Ruben Dominguez's avatar
Ruben Dominguez
Jan 17, 2026
∙ Paid
Series A & B Cap Table Guide + Free Excel Template

Most founders don’t think seriously about their cap table until an investor asks to see it.

By then, the mistakes are already baked in.

A cap table defines ownership, incentives, dilution, and how future rounds and diligence play out.

I’ve seen many strong companies struggle, not because the product was weak or the market was small, but because early equity decisions compounded in ways no one had modeled properly.

Instead of another long explainer, this article is a short, opinionated set of rules. Think of them as commandments. They are simple, but ignoring them tends to be expensive.

The Cap Table Commandments

1. Build your cap table the day you incorporate

Not when you raise. Not when lawyers ask. From day one, you should be able to see who owns what today and what that ownership could look like after future rounds.

Early clarity prevents late surprises.

2. Always model the future, not just the present

A cap table that only shows current ownership is incomplete. You should be able to answer questions like: What happens after SAFEs convert? What does dilution look like after two more rounds? What if the option pool expands again?

If your cap table cannot answer “what happens next,” it’s not doing its job.

3. Treat SAFEs as real dilution before they convert

They may not appear as shares yet, but economically they already exist. Ignoring them creates a false sense of ownership that usually disappears right before a priced round.

Good founders model SAFEs early and assume they will convert in the least flattering way.

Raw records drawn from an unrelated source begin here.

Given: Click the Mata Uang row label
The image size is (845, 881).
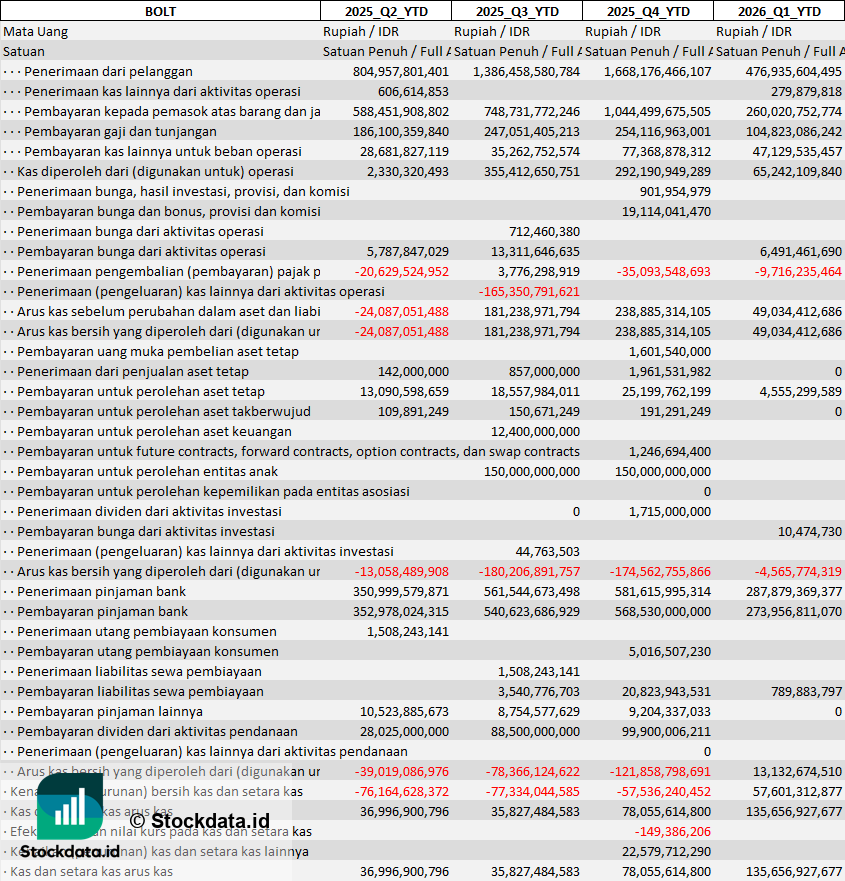Looking at the screenshot, I should coord(35,32).
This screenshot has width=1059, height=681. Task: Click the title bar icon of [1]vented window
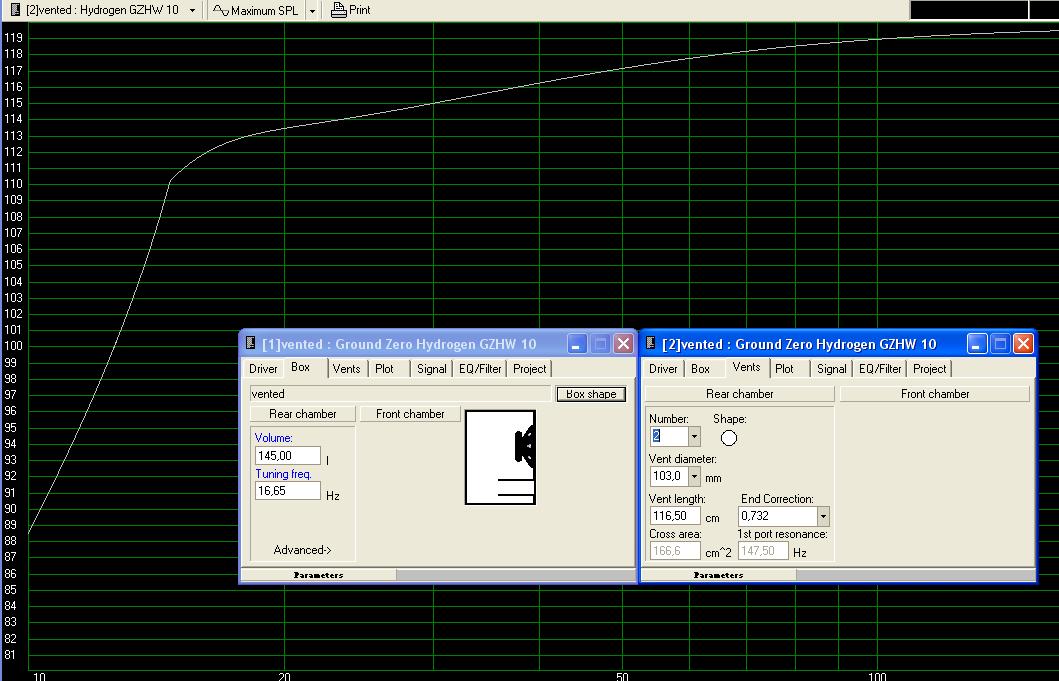[251, 344]
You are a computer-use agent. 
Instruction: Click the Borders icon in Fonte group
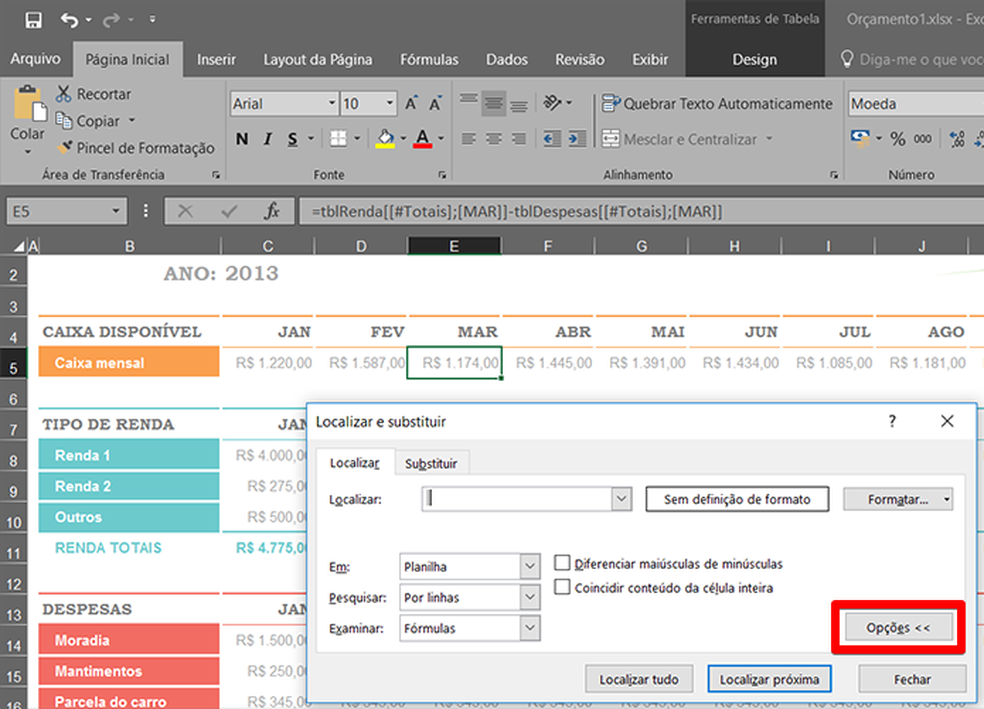(339, 139)
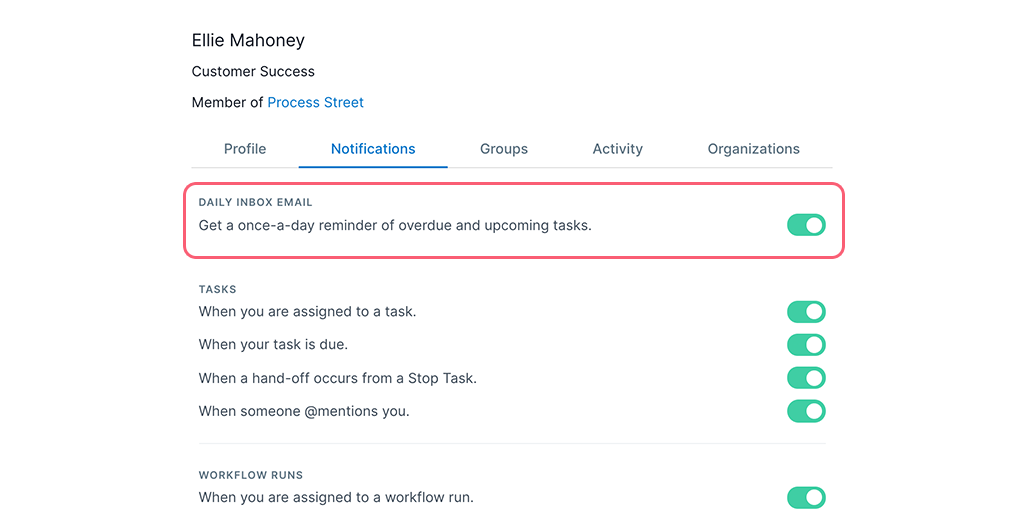Click the once-a-day reminder description text
Viewport: 1024px width, 512px height.
click(395, 226)
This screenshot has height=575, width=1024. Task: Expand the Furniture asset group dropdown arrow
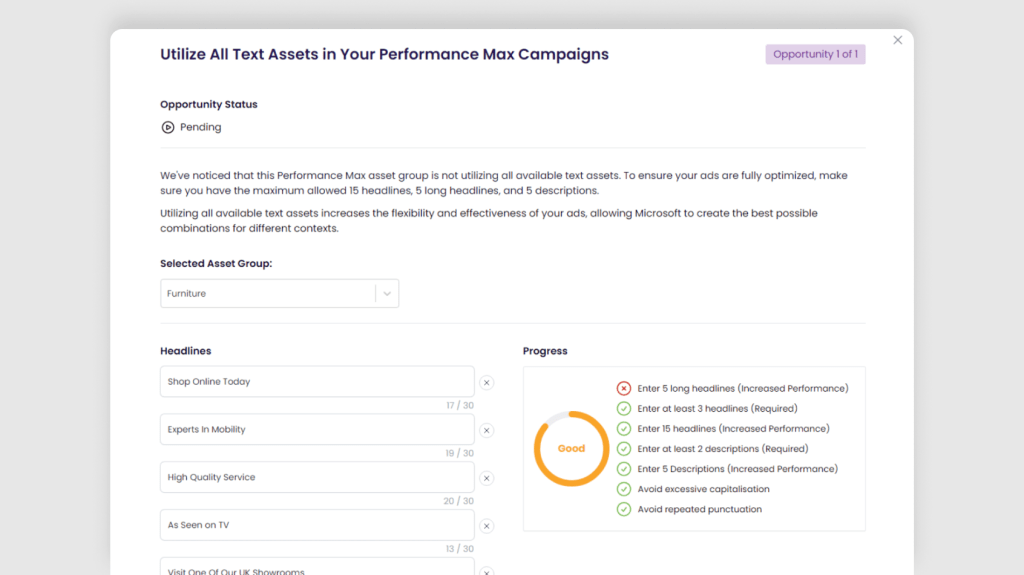tap(387, 294)
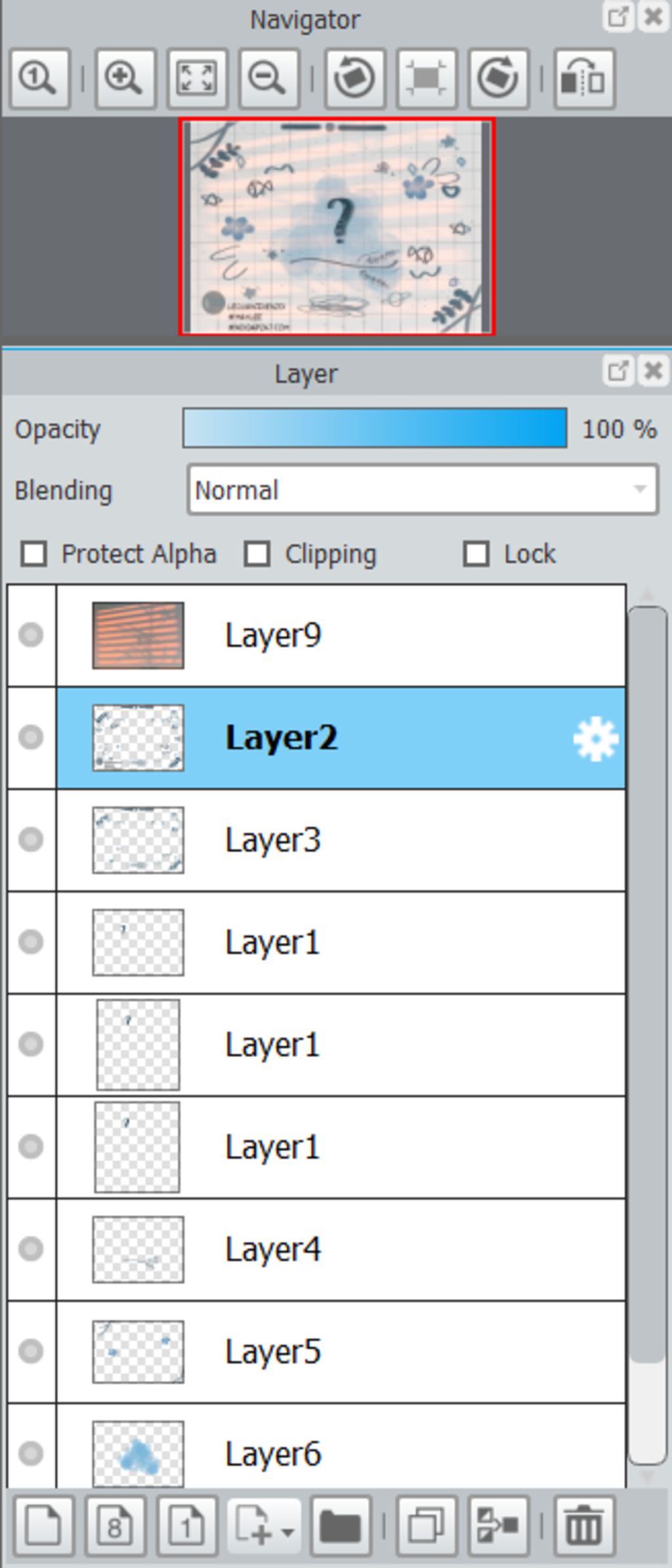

4. Assume the option pool will be topped up again

Because it almost always is.

Founders often think of the option pool as a one-time decision. In reality, it tends to expand at each major round. Planning for that early avoids painful renegotiations later.

5. Keep one single source of truth

Multiple versions of a cap table are a silent red flag. Investors notice immediately, and it raises questions about discipline and governance.

One clean version, always updated, always consistent.

6. Use legal names and clean structure from the start

Small inconsistencies seem harmless early, but they compound during diligence. Clean naming, consistent entities, and clear security types save time, money, and trust later on.

7. Never grant equity without modeling the long-term outcome

Every equity decision should be modeled across future rounds. If you cannot explain what a grant looks like after Series A and Series B, you are making the decision blind.

Equity is permanent. Treat it that way.

8. Dilution is a decision, not an accident

You cannot avoid dilution, but you can choose when it happens and under what assumptions. Founders who model this early make calmer, better decisions under pressure.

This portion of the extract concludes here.